• _Given exercise 1_
Could you write out the part of the sports betting transcript starting at "It was probably huge" and ending at "odds for me."?
• _Given exercise 2_
Which distinct speaker labels appear in the sports betting transcript?
• _Given exercise 3_
Can you carry the sports betting transcript forward from its last sentence?

• _Document_
+ + + +
It was probably huge alpha, but they just were like, you know what, I'm gonna take this. It's not worth$15 an hour. I'm actually gonna just bet this. They probably found it.

SPEAKER_02

No, no, I didn't. I didn't all I would do is have them like scrape the odds for me.

SPEAKER_03

Okay. And I was gonna do like an analysis.

SPEAKER_02

But uh, you know, then looking back at it, I had to scrape it from like odds portal, and it was probably like all fucked up. Like there's probably like from the naked eye, bird's eye for you, like you could probably look at it and be like, yeah, that looks good, but there are probably like enough inconsistencies in there that there's you you probably couldn't like trust a back test on any of that, anyways. But yeah, those those were just kind of some dead end projects that I did.

SPEAKER_03

We all have them.

SPEAKER_01

Yeah, so let's let's let's we'll we'll go to go to like you being full time. I know you had mentioned that and got into that, but um yeah, so so maybe like before you you were betting um while at your job successfully. It sounds like your last year you you were you were making solid money that you know at that point um from betting. Like, was this all just you, your own accounts? Like, have you had you run into limits? Like, did you did you have like a you know, because there's sort of like a first layer understanding of sports betting, I I would say of like broadly. Like if you watch an Alex Monaghan video, I think you most people can broadly understand like how to win some money. Yeah, I think the the like going full time, like you said, and I know you said you were sort of like half in, half out, still considering, but like, did you where where were you on like the full sort of like knowledge curve when you you were like, okay, I can do this full time. This is what I'm gonna do. I'm gonna lean into this.
+ + + +
• _Available data_

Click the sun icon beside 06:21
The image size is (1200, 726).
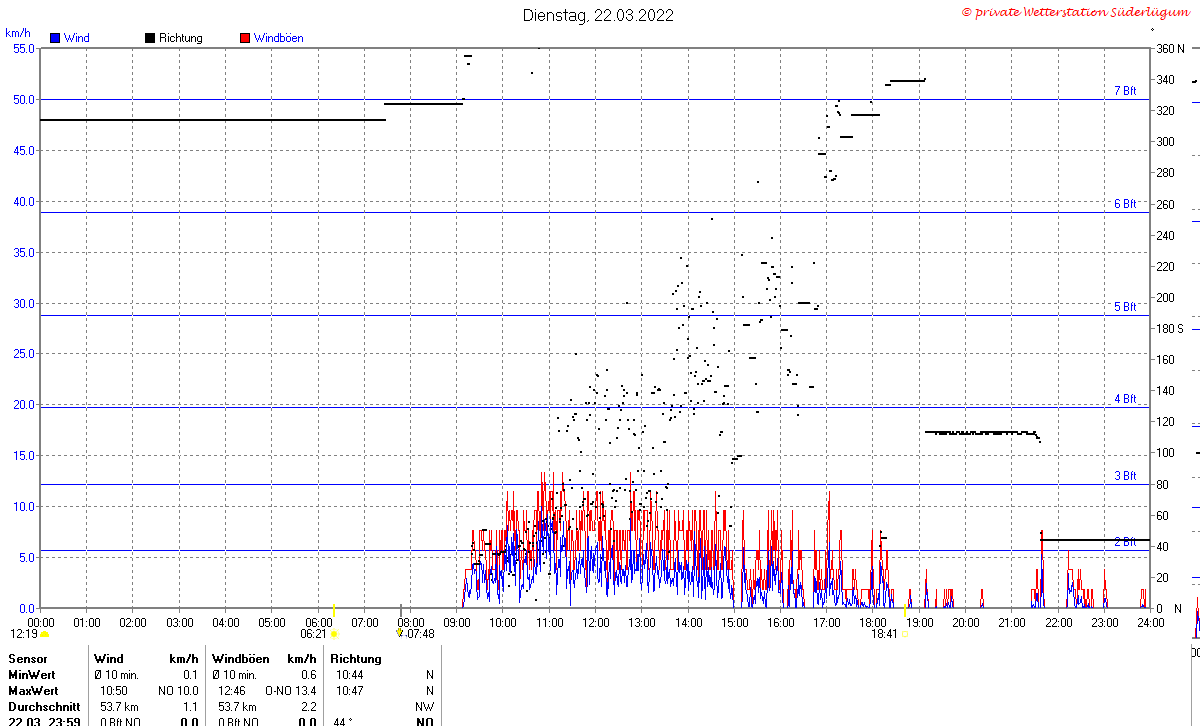[334, 634]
+ + + +
• _Task output 1_
It was probably huge alpha, but they just were like, you know what, I'm gonna take this. It's not worth$15 an hour. I'm actually gonna just bet this. They probably found it.

SPEAKER_02

No, no, I didn't. I didn't all I would do is have them like scrape the odds for me.

• _Task output 2_
SPEAKER_02, SPEAKER_03, SPEAKER_01

• _Task output 3_
SPEAKER_02

Yeah. So I actually didn't figure out uh like spanky's very valuable out and information videos until like after it got announced that they were gonna do like the 90%. You can only write off 90%, which kind of like killed the top-down future stuff for me. Um, but I still understood you were gonna get limited and you had to find other accounts. But I never really like had to go past like just a few close friends and some family members and stuff like that. And like my bankroll was just not large enough at the time to where I was like even betting a big enough pop to like I wasn't even like close to like a limit bet on some of the stuff. I got limited really heavily on like all the player props, but I mean on size and stuff like that. I mean, you could still get down like 500 to 1000 bucks, which is like an well, that was enough for my appetite. And they they didn't seem especially like on live, I never really got limited down to more to like 400, 500 bucks. So I was still able to like make a decent amount of money.

SPEAKER_03

Yeah, it does feel it feels like there was like that that sweet spot, like live gold rush, where like books weren't limiting. I I feel like I don't know how it is now in sportsbooks and live, but it did feel like people were just like making a ton of money live and somehow not getting limited.

SPEAKER_02

At least Yeah, and you get a lot more opportunities throughout the game, right?

SPEAKER_03

I guess it's like harder to tell like it's harder to tell if you got real CLV, right? Because like you can make a bet and then something happens, and then you can't compare the two states of like the state where you made the bet and the state 10 seconds later. But I guess your PL after a certain time like just tells a story.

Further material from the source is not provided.